Building a RAG Pipeline with OpenSearch as the Vector Store
Retrieval-Augmented Generation (RAG) augments a language model's response by first retrieving relevant context from a database, then passing that context into the prompt. OpenSearch is a natural fit for the retrieval step: it runs the embedding model internally, stores the vectors, and returns ranked results in a single query. This post shows the retrieval step with real scores from a live OpenSearch 2.19.1 cluster managed by FoundryDB, and explains how to wire the retrieved chunks into a prompt and call an LLM.

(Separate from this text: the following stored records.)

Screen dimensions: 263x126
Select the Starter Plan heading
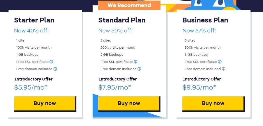coord(34,20)
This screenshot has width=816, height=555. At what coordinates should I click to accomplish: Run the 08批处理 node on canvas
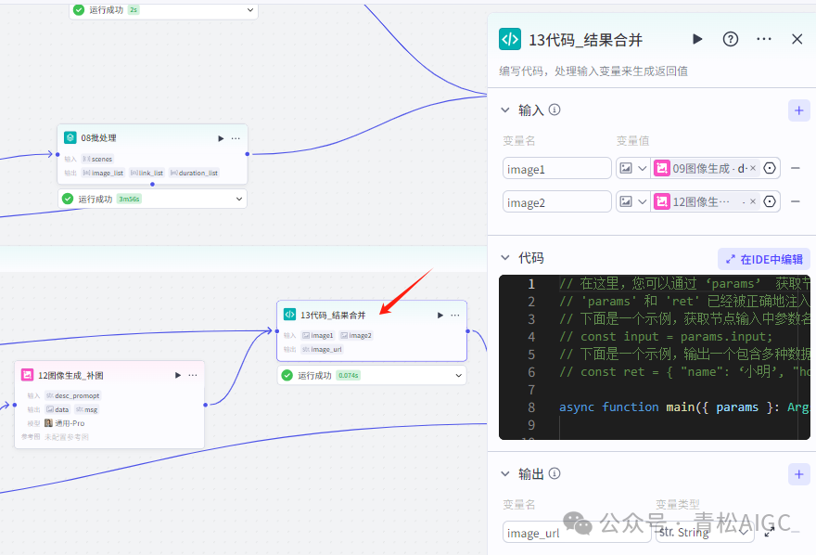[221, 138]
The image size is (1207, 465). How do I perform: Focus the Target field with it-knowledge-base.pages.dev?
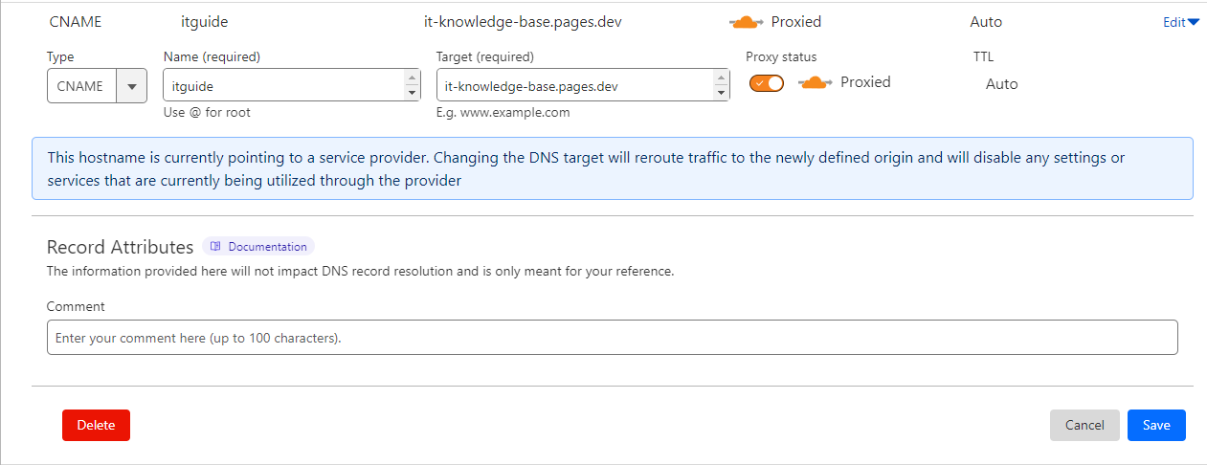[574, 86]
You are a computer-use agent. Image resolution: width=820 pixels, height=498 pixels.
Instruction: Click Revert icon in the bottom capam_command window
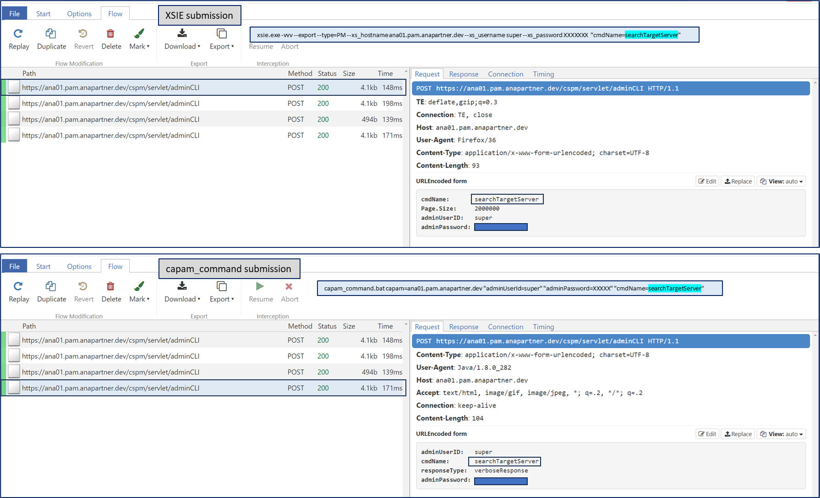coord(83,287)
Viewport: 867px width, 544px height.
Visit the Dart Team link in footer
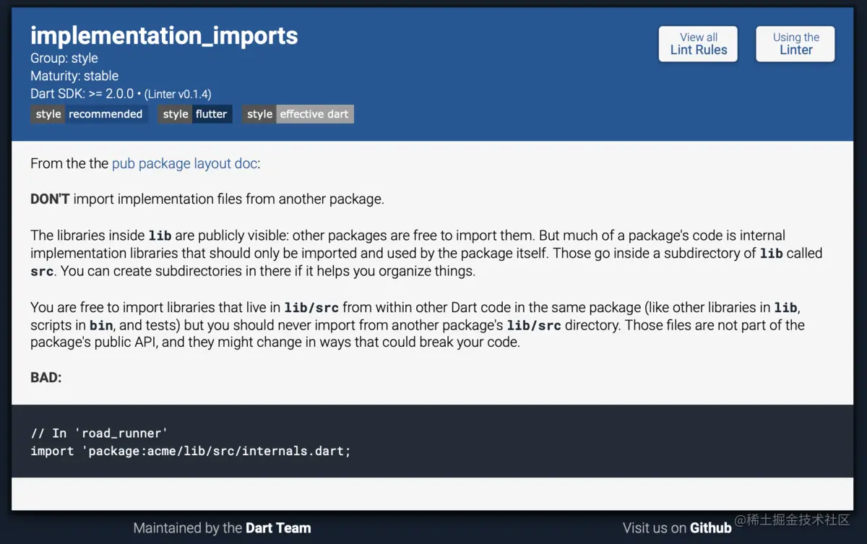tap(278, 528)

This post uses a dedicated knowledge base index with 6 database documentation chunks, embedded using all-MiniLM-L6-v2 (384 dimensions). The retrieval, prompt assembly, and a complete prompt were all tested on a live FoundryDB cluster.

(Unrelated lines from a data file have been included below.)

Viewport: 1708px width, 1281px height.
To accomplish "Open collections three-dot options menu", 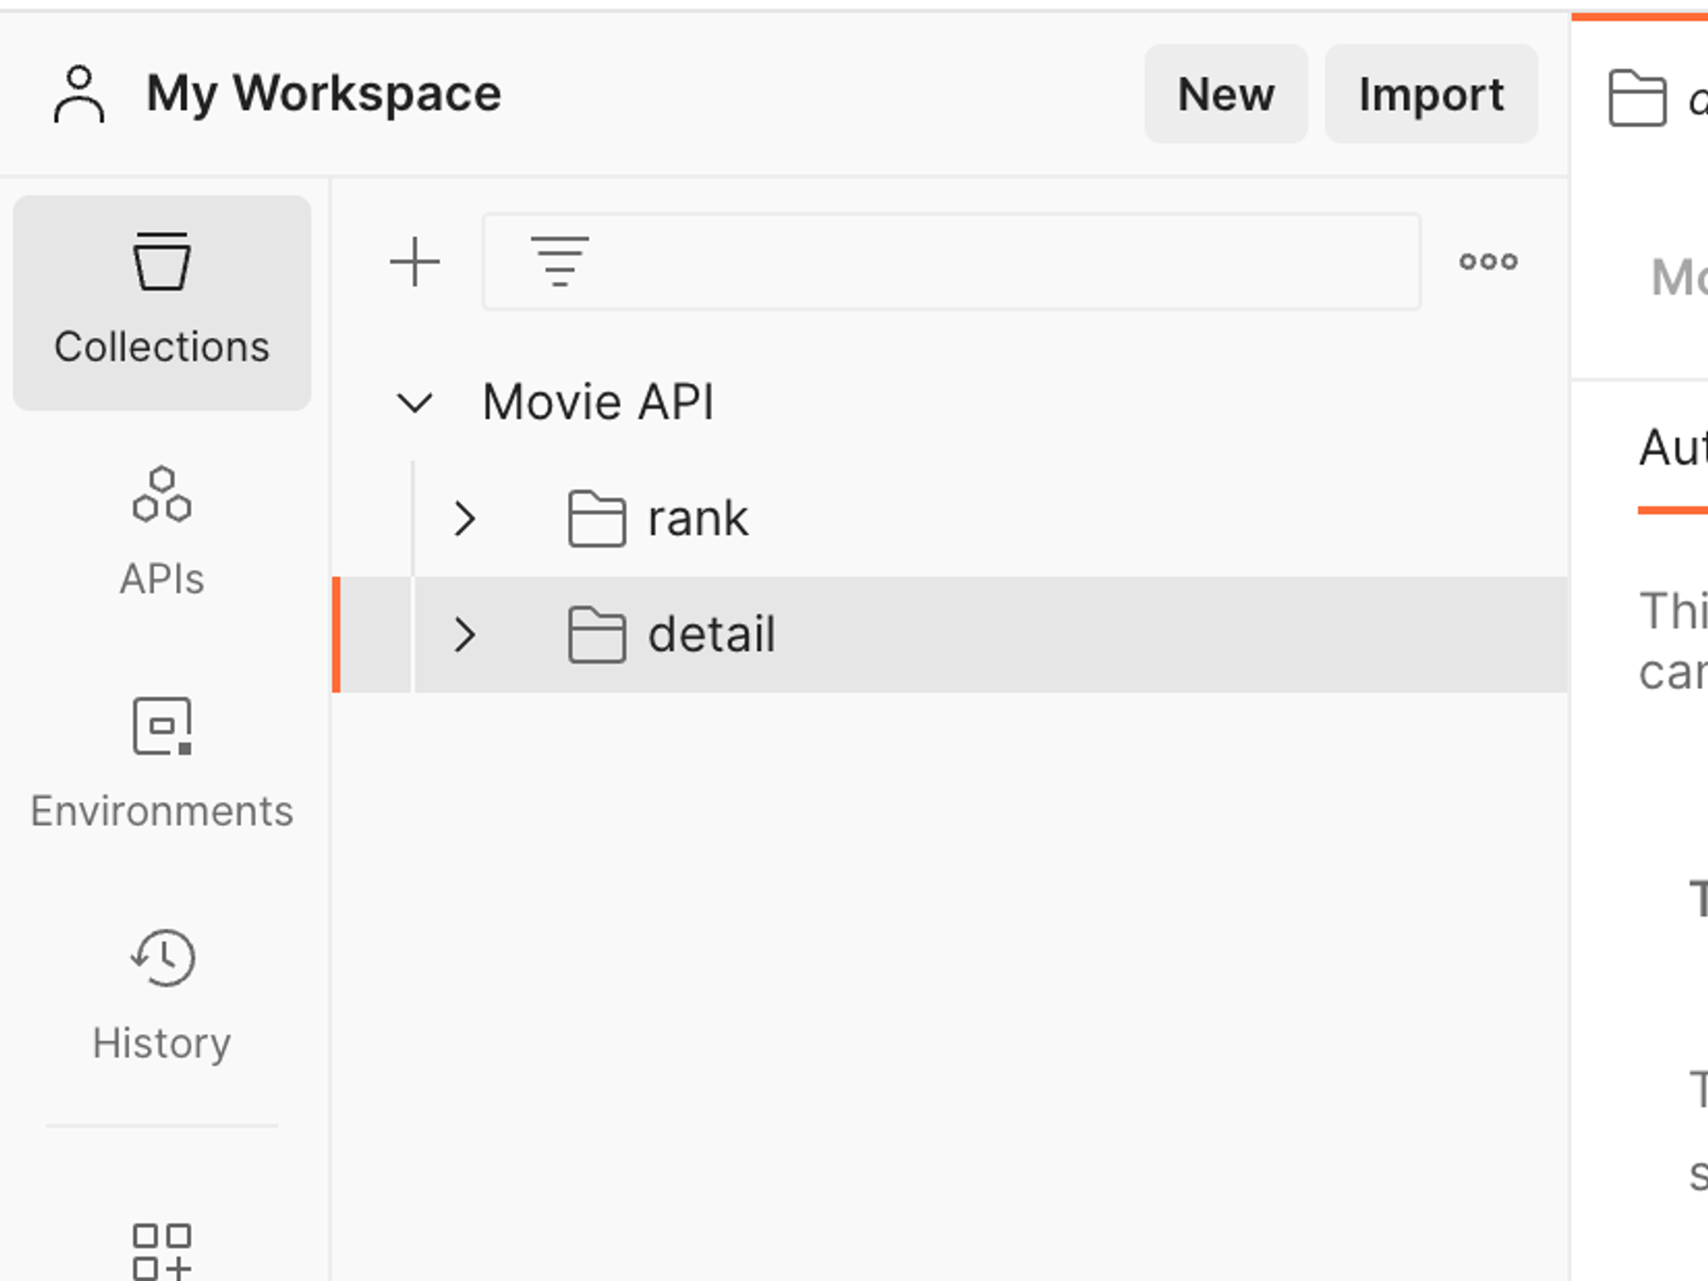I will pyautogui.click(x=1488, y=261).
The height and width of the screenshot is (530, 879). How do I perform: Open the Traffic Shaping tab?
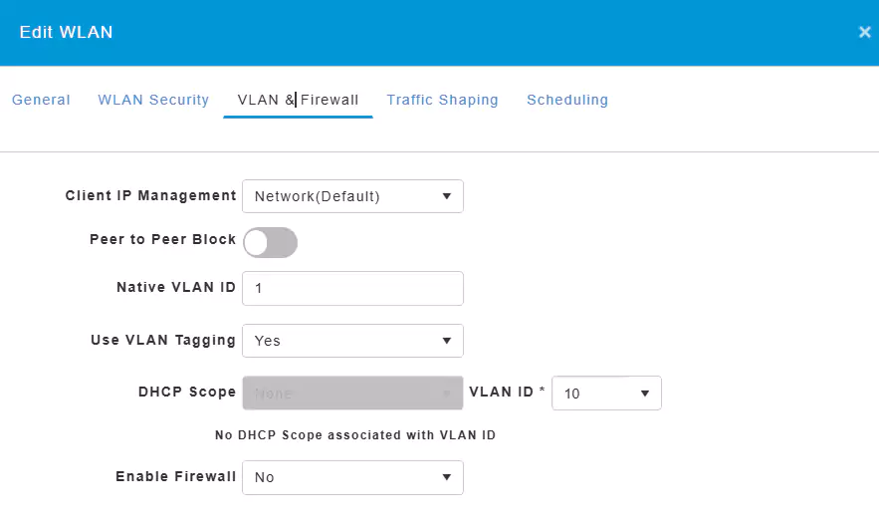point(442,100)
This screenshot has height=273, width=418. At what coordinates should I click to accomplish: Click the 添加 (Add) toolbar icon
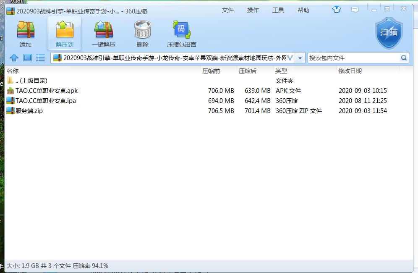(25, 33)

All commands use YOUR_OPENSEARCH_HOST and YOUR_PASSWORD as placeholders.
Prerequisites
- A running FoundryDB OpenSearch cluster.
- A k-NN index with documents and an ML model deployed.
Step 1: Understand the RAG Architecture
A RAG pipeline has three stages:
- Retrieve: Embed the user query and run a k-NN search to find the most semantically similar document chunks.
- Augment: Inject the retrieved chunks into a prompt template alongside the user's question.
- Generate: Call an LLM with the augmented prompt and return the response.
OpenSearch handles stage 1. Stages 2 and 3 run in your application code or in a workflow orchestrator. OpenSearch 2.19.1 ships with the flow-framework plugin (version 2.19.1.0), which can orchestrate all three stages natively, but this post focuses on the retrieval layer and the integration pattern.
Step 2: The Retrieval Query
The retrieval query is a standard k-NN search. The user's query text is embedded by the same model used at index time, and the result is a ranked list of document chunks by cosine similarity.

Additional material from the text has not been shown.